Some of the United States’ best-known hotel franchises have served as the backdrop to sex-trafficking crimes for decades, a new investigation by The New Yorker and Berkeley Journalism’s Investigative Reporting Program found. Now, a novel legal strategy is seeking to help survivors hold hotel corporations legally accountable for crimes committed on their premises.

In a 2018 Polaris Survivor Survey cited in the article, more than 60% of sex-trafficking victims said they were forced to sell sex from hotels.

“We focus not enough on how human trafficking intersects with the legitimate economy,” Louise Shelley, director of George Mason University’s Terrorism, Transnational Crime, and Corruption Center, said. “This is one of the key points in the supply chain where it does.”...

“Thinking about it as who is in the position to most affect what’s happening and who’s benefiting the most from it — all signs point to these corporations,” [lawyer Steven] Babin, who has filed a third of human-trafficking lawsuits against hotel corporations in the U.S., told Yeung.

The lawsuits fall under the Trafficking Victims Protection Act, which was expanded in 2008 to allow survivors to sue anyone who benefits from an enterprise they knew — or could have known — was enabling trafficking.
==============================
TASK SET =
A. From the excerpt on hotel sex trafficking, reproduce the text between "In a 2018 Polaris" and "U.S., told Yeung.", inclusive.
B. In the excerpt on hotel sex trafficking, which law do the lawsuits against hotel corporations fall under?

SUPPLIED INFORMATION =
==============================
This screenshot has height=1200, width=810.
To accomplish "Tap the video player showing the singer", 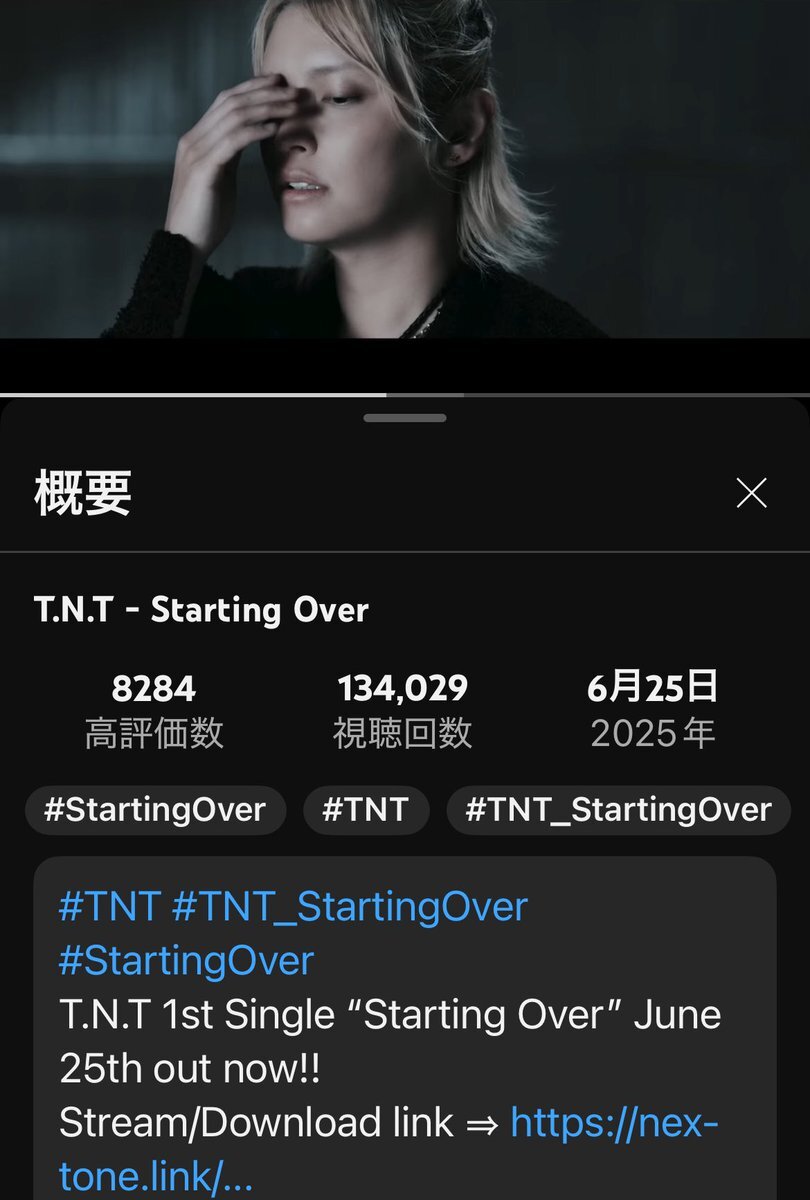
==============================
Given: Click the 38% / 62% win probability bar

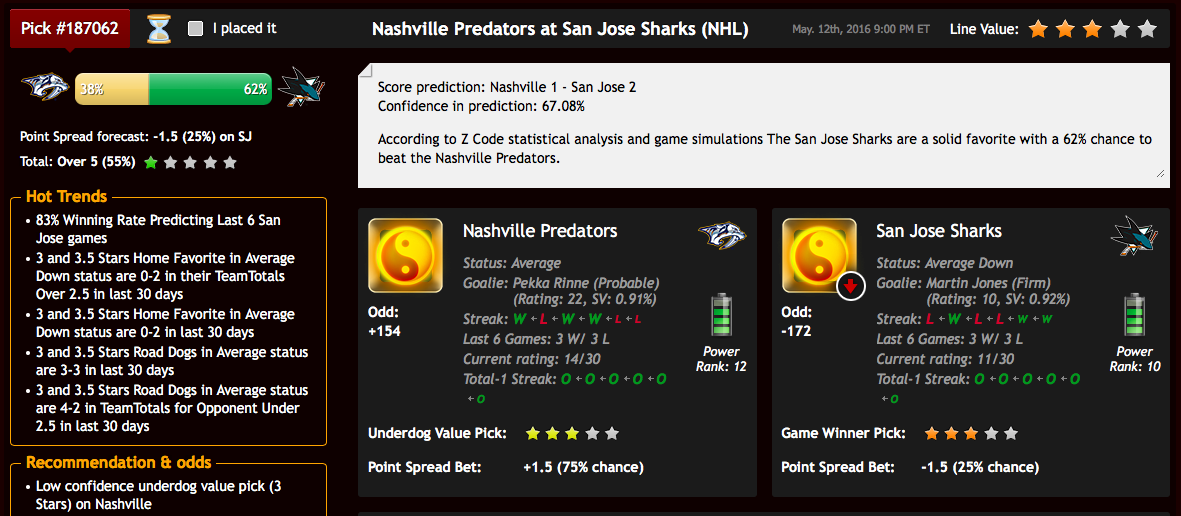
==============================
SOLUTIONS TO THE PROBLEMS =
A.
In a 2018 Polaris Survivor Survey cited in the article, more than 60% of sex-trafficking victims said they were forced to sell sex from hotels.

“We focus not enough on how human trafficking intersects with the legitimate economy,” Louise Shelley, director of George Mason University’s Terrorism, Transnational Crime, and Corruption Center, said. “This is one of the key points in the supply chain where it does.”...

“Thinking about it as who is in the position to most affect what’s happening and who’s benefiting the most from it — all signs point to these corporations,” [lawyer Steven] Babin, who has filed a third of human-trafficking lawsuits against hotel corporations in the U.S., told Yeung.

B. The Trafficking Victims Protection Act